As your project and team grow, merge conflicts become more complex — spanning multiple files, involving binary assets, or arising from rebases and cherry-picks. This lesson covers strategies for handling conflicts confidently.

Reviewing the Full Conflict Scope

Before touching any file, get a complete picture of what's in conflict:

git status

List only the conflicted files:

git diff --name-only --diff-filter=U

Show the full diff for all conflicted files at once:

git diff

Understand the Three-Way Merge

When a conflict occurs, Git works with three versions of the file:

  • BASE — the common ancestor commit (where both branches last agreed).
  • OURS — the version on your current branch (HEAD).
  • THEIRS — the version on the incoming branch.

Extract these versions for any conflicted file to inspect them separately:

git show :1:filename.txt   # BASE
git show :2:filename.txt # OURS
git show :3:filename.txt # THEIRS

Resolve Conflicts by Choosing One Side

Accept your version entirely for a file:

git checkout --ours filename.txt
git add filename.txt

Accept the incoming version entirely:

git checkout --theirs filename.txt
git add filename.txt

Resolve Conflicts Using git rerere

rerere (Reuse Recorded Resolution) records how you resolved a conflict. The next time the same conflict appears (for example, on a long-running rebase), Git applies the recorded resolution automatically.

Enable it globally:

git config --global rerere.enabled true

After enabling, Git records every conflict you resolve manually. View recorded resolutions:

git rerere status

Handling Binary File Conflicts

Git can't merge binary files (images, compiled assets). You must choose one side explicitly:

git checkout --ours images/logo.png
git add images/logo.png

Or use the incoming version:

git checkout --theirs images/logo.png
git add images/logo.png

After Resolving All Conflicts

Confirm no conflict markers remain:

git diff --check

Stage resolved files and complete the merge:

git add .
git commit
tip

For complex or long-running conflicts, use a visual diff tool (git mergetool). The next lesson covers how to set one up.

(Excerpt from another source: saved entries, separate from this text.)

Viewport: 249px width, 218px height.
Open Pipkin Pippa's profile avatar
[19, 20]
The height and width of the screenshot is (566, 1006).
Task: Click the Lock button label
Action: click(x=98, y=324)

Enable git rerere if you work on long-lived branches or frequently rebase — it saves significant time.

Common Mistakes

Partially resolving conflicts — resolving some files but forgetting others. Always run git status and git diff --check before staging to confirm all conflicts are cleared.

Not reading both sides before choosing — blindly accepting --ours or --theirs can delete work. Read both versions before deciding.

Committing files that still contain conflict markersgit diff --check will catch these. Set up a pre-commit hook or CI check to block commits with conflict markers.